■ Exercise instructions:
a) According to the match blog post, why does the writer decline to spend much time analyzing this loss?
b) In the entries, begin at the line that has "Viewport: 1130px width, 636px" and continue through the last entry. Rewrite those lines with "Viewport" replaced by "Window", keep everything else unchanged, and leave the pictures out.

+++ Selected extract

Sunday, May 2, 2021

Orlando City SC 3-0 FC Cincinnati: Training Wheels Forever

Sometimes it takes a while...
I watched as much of FC Cincinnati’s latest loss as felt worthwhile - a little more than I should have, honestly, and, yes, “latest loss” is the phrasing I’m going with. Orlando City SC only beat them 3-0 in the end, a final score that felt like mercy after Cincy went down by two goals inside the first 20 minutes.

I’m not going to spend much time to picking through the entrails of this one, and on the grounds that, 1) the beast is well-dead and there’s not much mystery as to the cause of death, and 2) I don’t think it has much to tell Cincinnati fans about the future that they don’t already know. I do, however, have one thought to impart to a justifiable restless fan-base: what about this match up would make you expect anything but the result that happened? To put that another way, why would you expect a team that has most of its shit together - that’s Orlando - give away anything at home to a team that has yet to figure out even some of its shit?

Look, Orlando is a well-coached team with good players - e.g., Nani (who had time to thoroughly embarrass Yuya Kubo when scoring Orlando’s second goal), Mauricio Pereyra, Chris Mueller, Junior Urso, Pedro Gallese, Ruan, and, mind, that list is incomplete - that is both strong at home (heard some stat about one loss at home in their last 11 from the broadcast booth) and damned hard to score against (one goal allowed in three games this season and, again, I heard something about less than 1.0 goals per game allowed during the Oscar Pareja era). There’s nothing wrong with feeling (constant, borderline existential) disappointment with a result, or even rage, but there is something very unhealthy about, to torture an example, expecting to get a unicorn pony for Christmas when absolutely nothing in your prior experience points to ever getting one. Basically, keep a little perspective as you watch Cincinnati struggle out of the quicksand.

++++++
+++ Data for processing

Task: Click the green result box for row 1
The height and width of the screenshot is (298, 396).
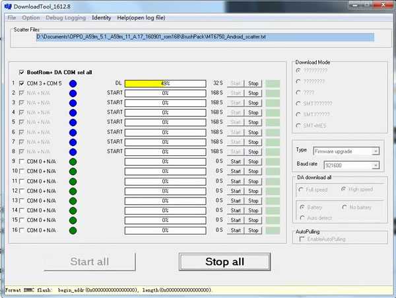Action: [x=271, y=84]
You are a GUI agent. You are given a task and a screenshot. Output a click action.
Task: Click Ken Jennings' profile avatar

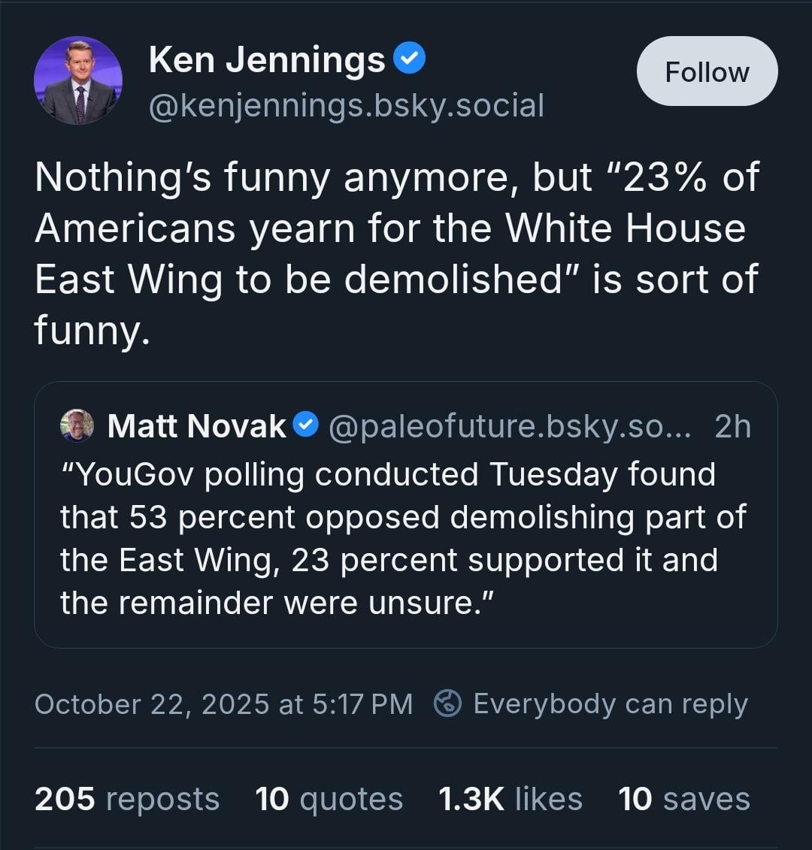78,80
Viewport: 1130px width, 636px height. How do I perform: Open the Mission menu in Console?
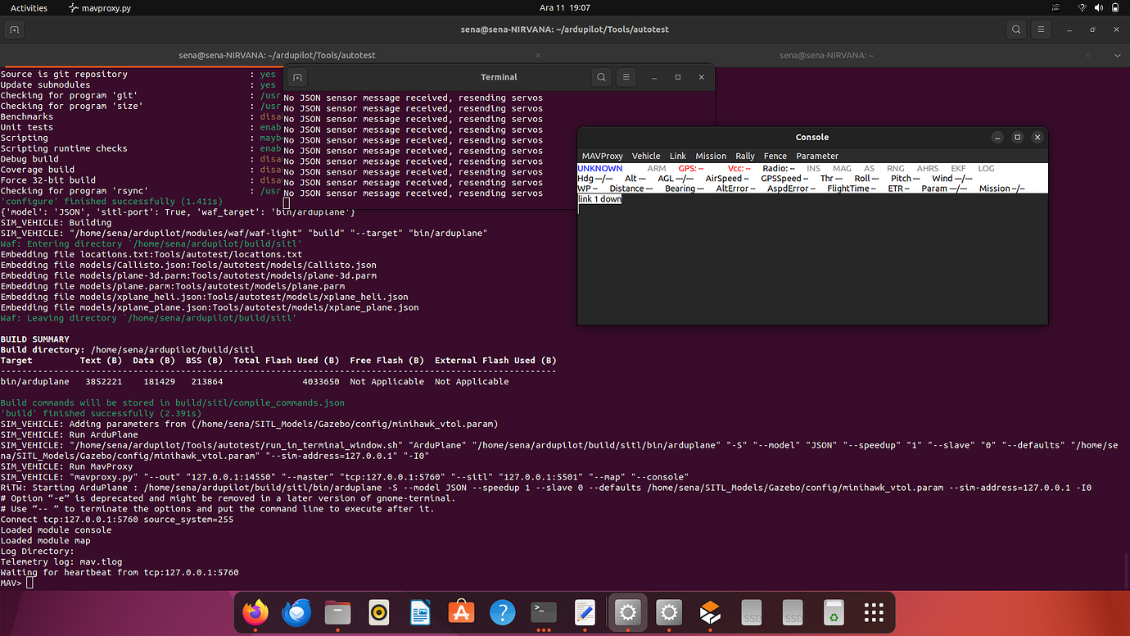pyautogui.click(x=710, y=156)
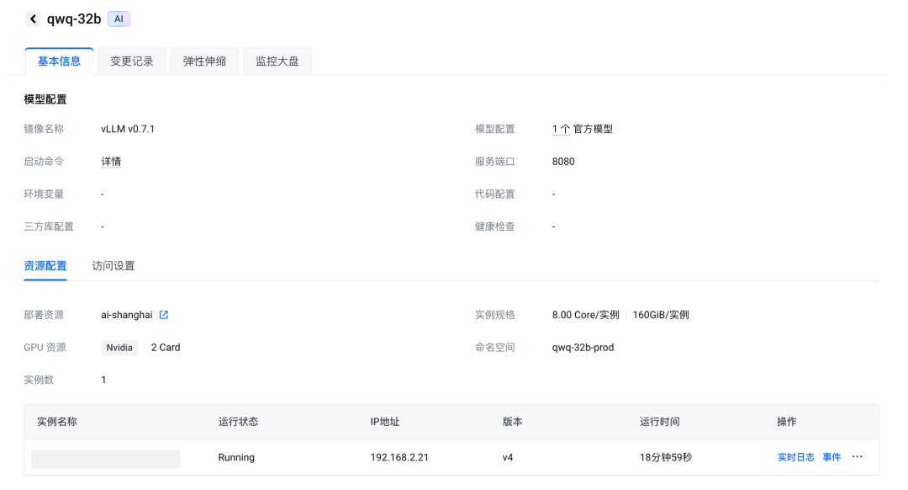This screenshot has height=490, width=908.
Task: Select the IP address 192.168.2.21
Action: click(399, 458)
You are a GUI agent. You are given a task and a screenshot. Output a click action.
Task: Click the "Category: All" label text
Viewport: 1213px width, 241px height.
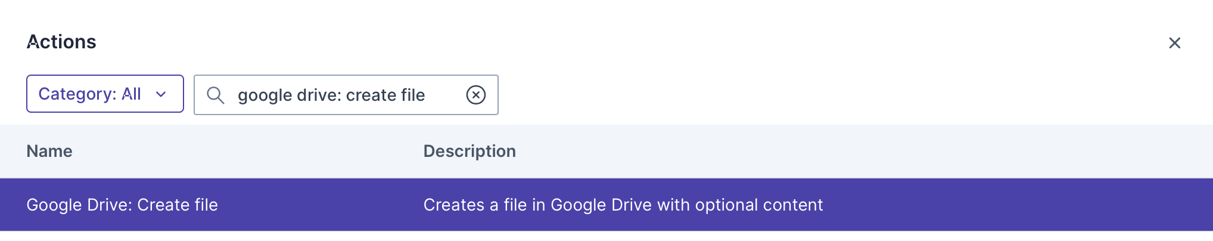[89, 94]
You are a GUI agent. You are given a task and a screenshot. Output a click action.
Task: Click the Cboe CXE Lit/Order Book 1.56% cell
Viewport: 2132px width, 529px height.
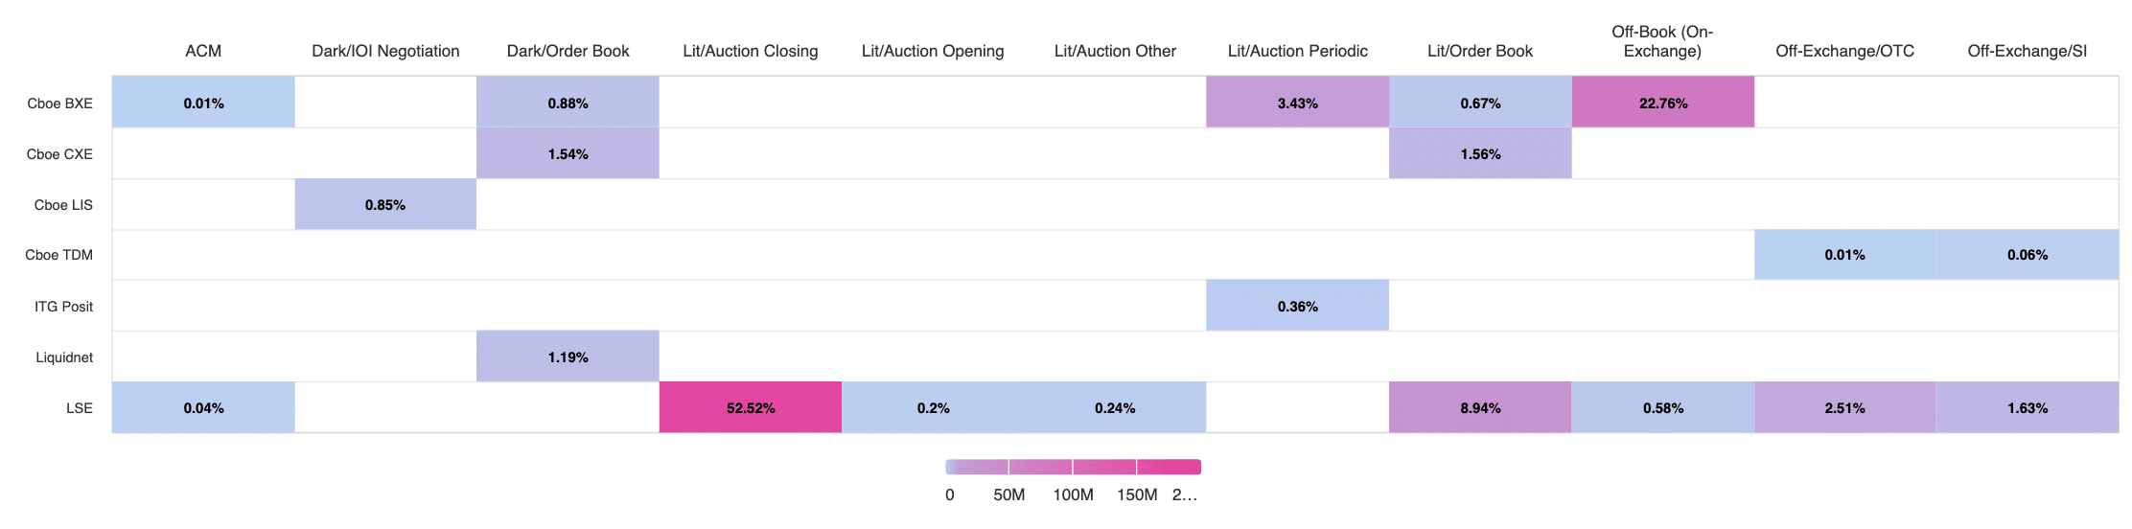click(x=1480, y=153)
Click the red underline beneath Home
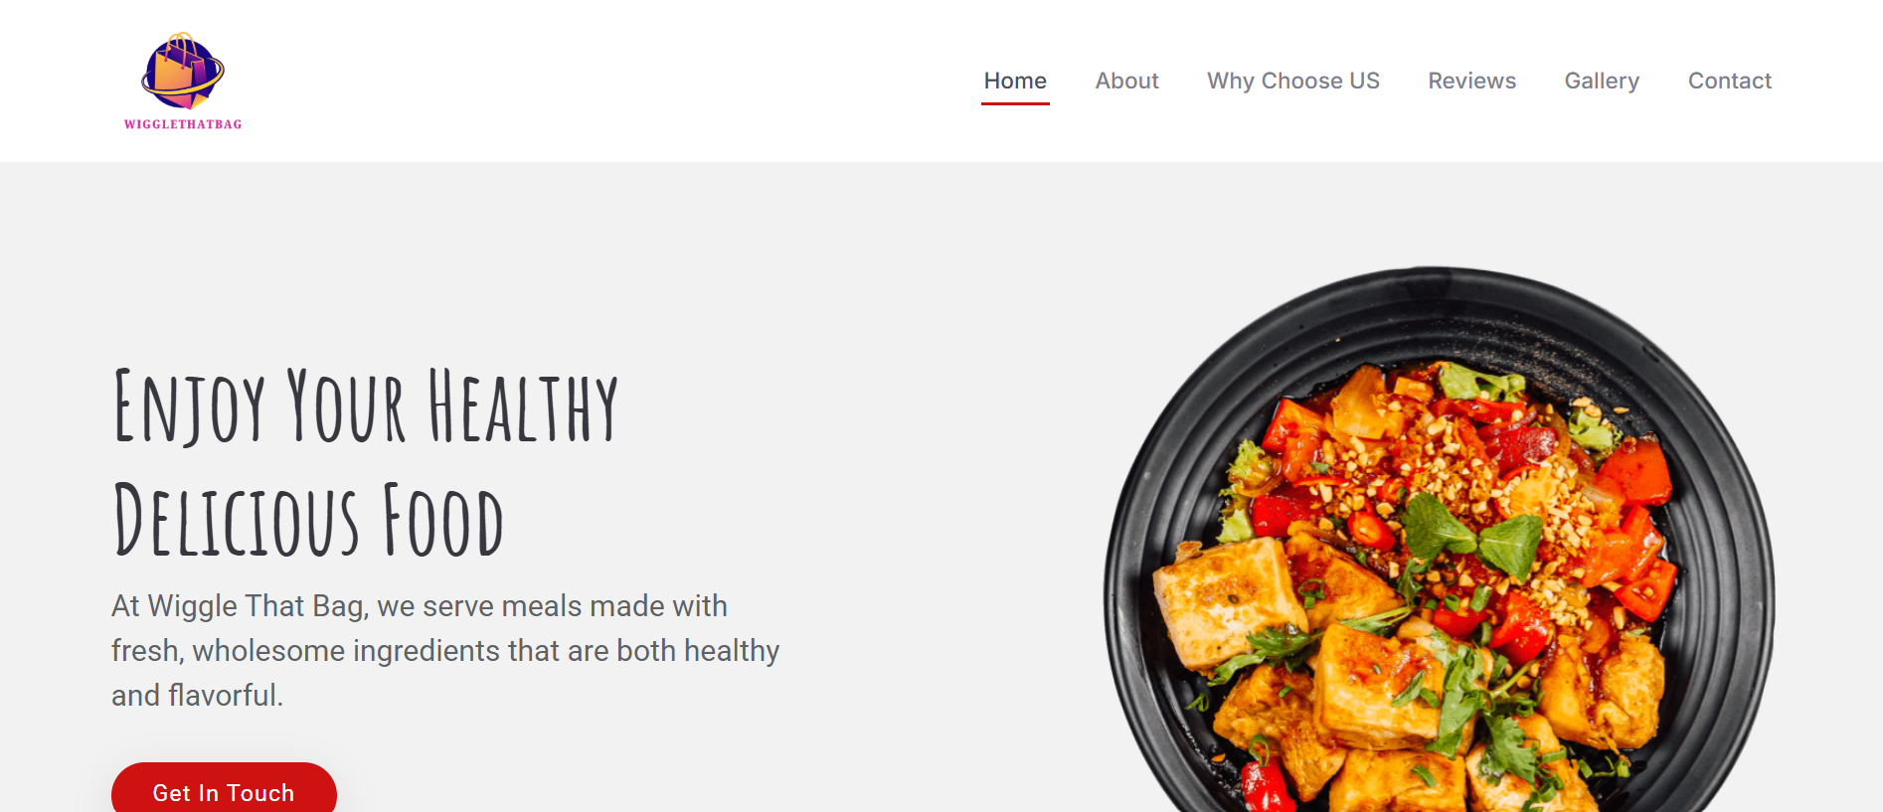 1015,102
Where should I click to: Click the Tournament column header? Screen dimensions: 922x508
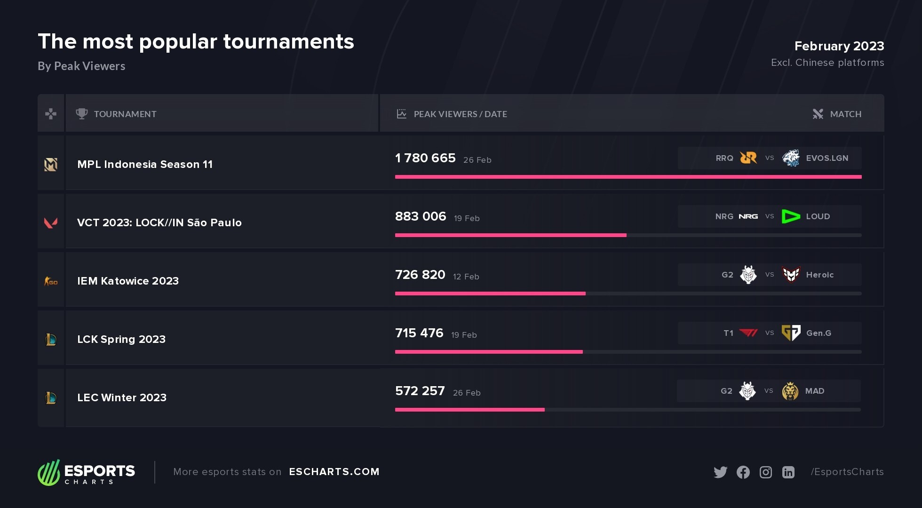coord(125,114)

++++++

■ Solutions to each task:
a) The writer gives two reasons. The outcome is settled, and its cause is no mystery. The match also has little to tell Cincinnati fans about the future that they do not already know.

b)
Window: 1130px width, 636px height. How do I perform: Open the Mission menu in Console?
pyautogui.click(x=710, y=156)
This screenshot has height=490, width=908.
Task: Select the IP address 192.168.2.21
Action: click(399, 458)
You are a GUI agent. You are given a task and a screenshot. Output a click action.
Task: Click the "Category: All" label text
Window: 1213px width, 241px height.
[89, 94]
You are a GUI agent. You are given a task and a screenshot. Output a click action.
Task: Click the Cboe CXE Lit/Order Book 1.56% cell
Window: 2132px width, 529px height.
click(x=1480, y=153)
Click the red underline beneath Home
 1015,102
Where should I click to: Click the Tournament column header? Screen dimensions: 922x508
coord(125,114)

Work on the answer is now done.